§ **SUPPLIED PASSAGE**:

------------------------------------------------------------

Mood Lighting to Improve Your Life

Though it’s not something we often think about, lighting affects our moods in a big way. Consider how the cold, sterile lighting in a hospital can make you feel anxious. Or even how your mood is different on a sunny day compared to a gloomy day. These changes in mood are caused by two main factors: color temperature and brightness. 

Color temperature refers to the warmth or coolness of the light and is measured in Kelvins (K). In natural light, a low color temperature such as 2,100 K would be equivalent to a warm, golden sunset, whereas a high color temperature such as 6,500 K would be equivalent to a bright, sunny summer afternoon.

------------------------------------------------------------

§ **WORK ORDER A**: Reproduce the part of the mood lighting passage starting with "Though it’s not" and going on through "sunny summer afternoon.".
§ **WORK ORDER B**: Write the next part of the mood lighting passage, picking up right after its last sentence.
The data after this point comes from a separate source.

§ **DATA RECORDS**:

------------------------------------------------------------

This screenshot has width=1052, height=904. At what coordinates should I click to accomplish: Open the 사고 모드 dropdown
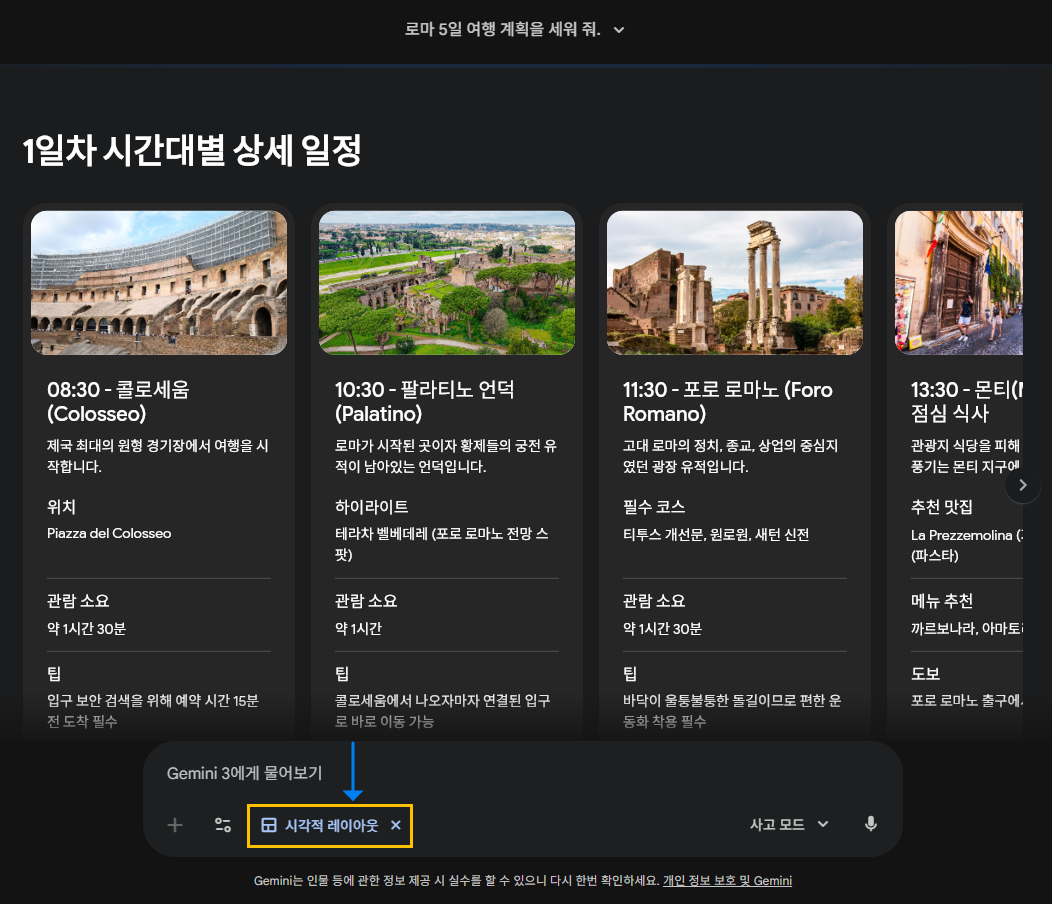coord(789,824)
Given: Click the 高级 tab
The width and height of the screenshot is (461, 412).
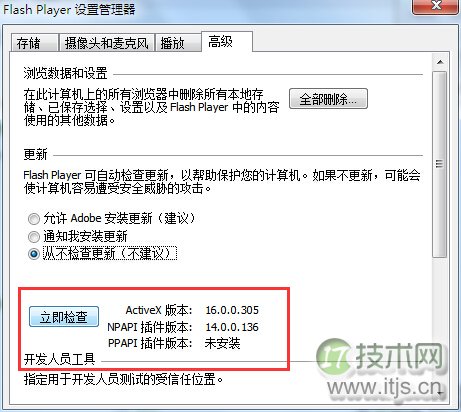Looking at the screenshot, I should (227, 42).
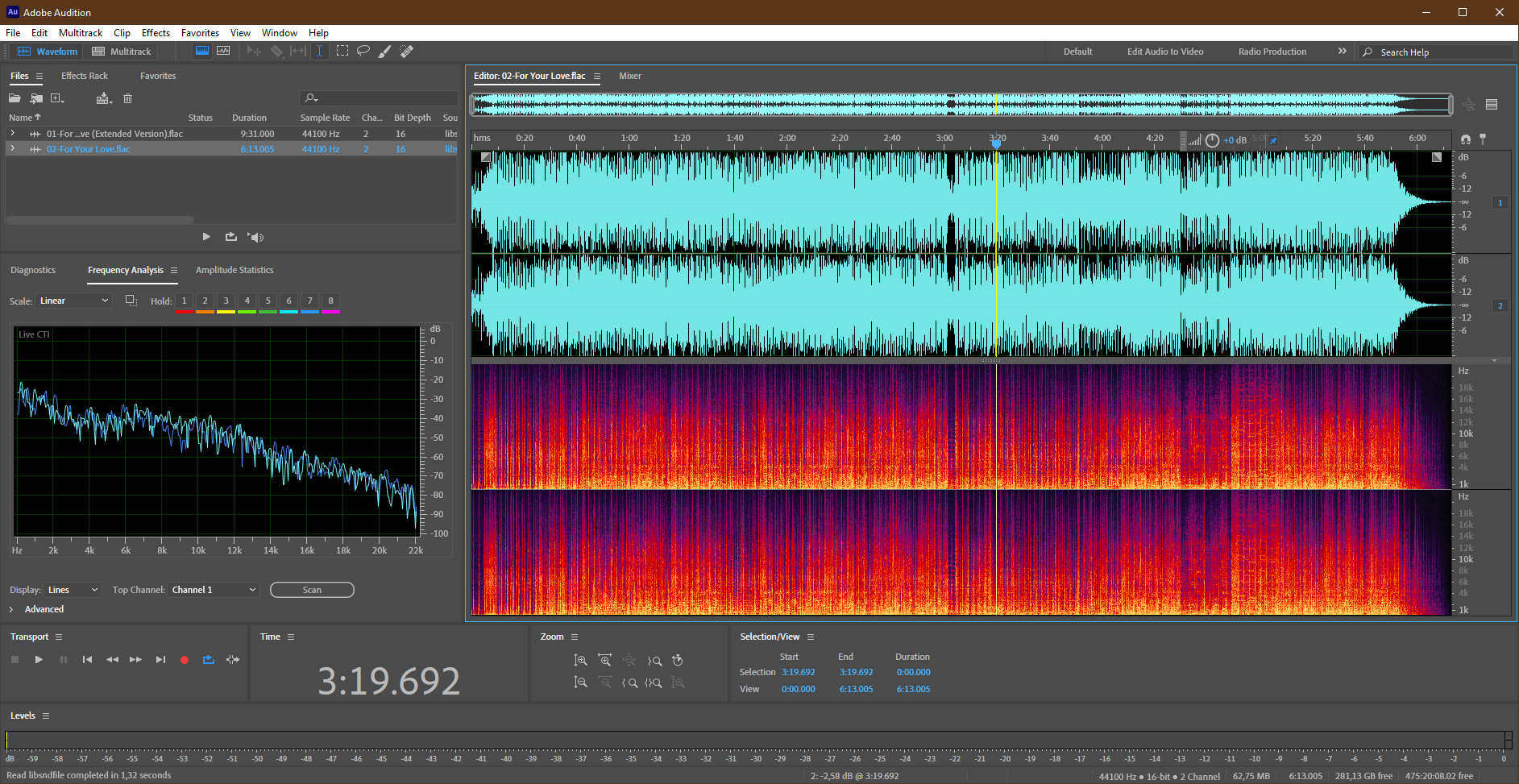The width and height of the screenshot is (1519, 784).
Task: Select the Marquee Selection tool
Action: tap(342, 51)
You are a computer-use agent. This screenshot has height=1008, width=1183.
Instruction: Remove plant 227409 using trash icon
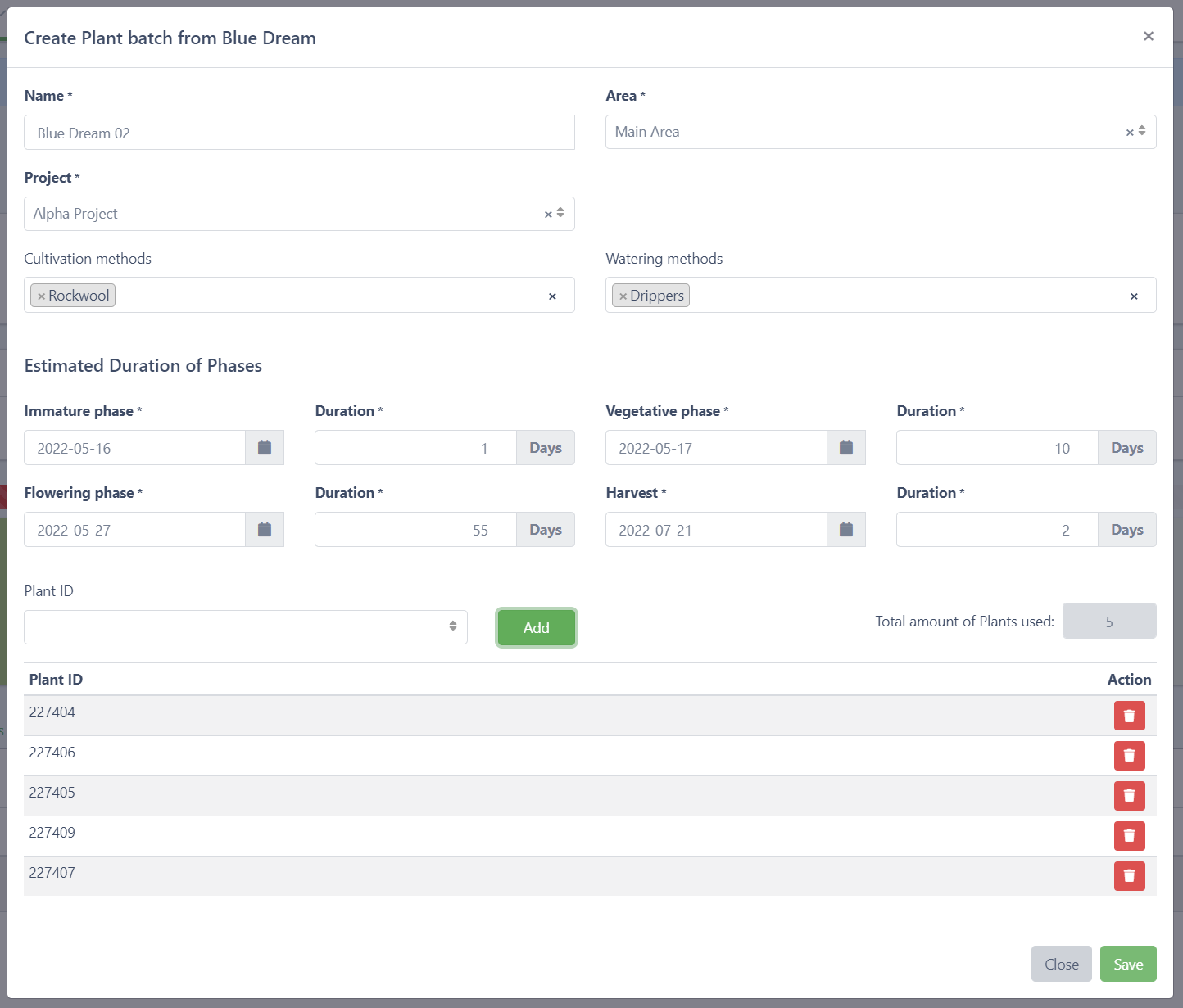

------------------------------------------------------------

§ **WRITTEN RESPONSE A**:
Though it’s not something we often think about, lighting affects our moods in a big way. Consider how the cold, sterile lighting in a hospital can make you feel anxious. Or even how your mood is different on a sunny day compared to a gloomy day. These changes in mood are caused by two main factors: color temperature and brightness. 

Color temperature refers to the warmth or coolness of the light and is measured in Kelvins (K). In natural light, a low color temperature such as 2,100 K would be equivalent to a warm, golden sunset, whereas a high color temperature such as 6,500 K would be equivalent to a bright, sunny summer afternoon.

§ **WRITTEN RESPONSE B**:
In recent studies, such as a 2022 study by the Sleep Foundation called Light and Sleep, light has been proven to have a large impact on our circadian rhythms and melatonin production. Circadian rhythm is your internal clock which tells you when it’s time to sleep and when to wake up. And this cycle is highly dependent on the amount and color temperature of light you take in because warm light causes your body to produce melatonin; the sleep-promoting hormone. This is the reason your phone urges you to turn to “night light” or “dark mode” around 10 p.m. Most sleep experts agree that technology is the number one cause of poor sleep schedules. Humans used to rely upon the sun and moon to regulate our sleep, but in today’s world, we are constantly drowning ourselves in bright, cool-toned light, leading our bodies to always stay at the power-on position.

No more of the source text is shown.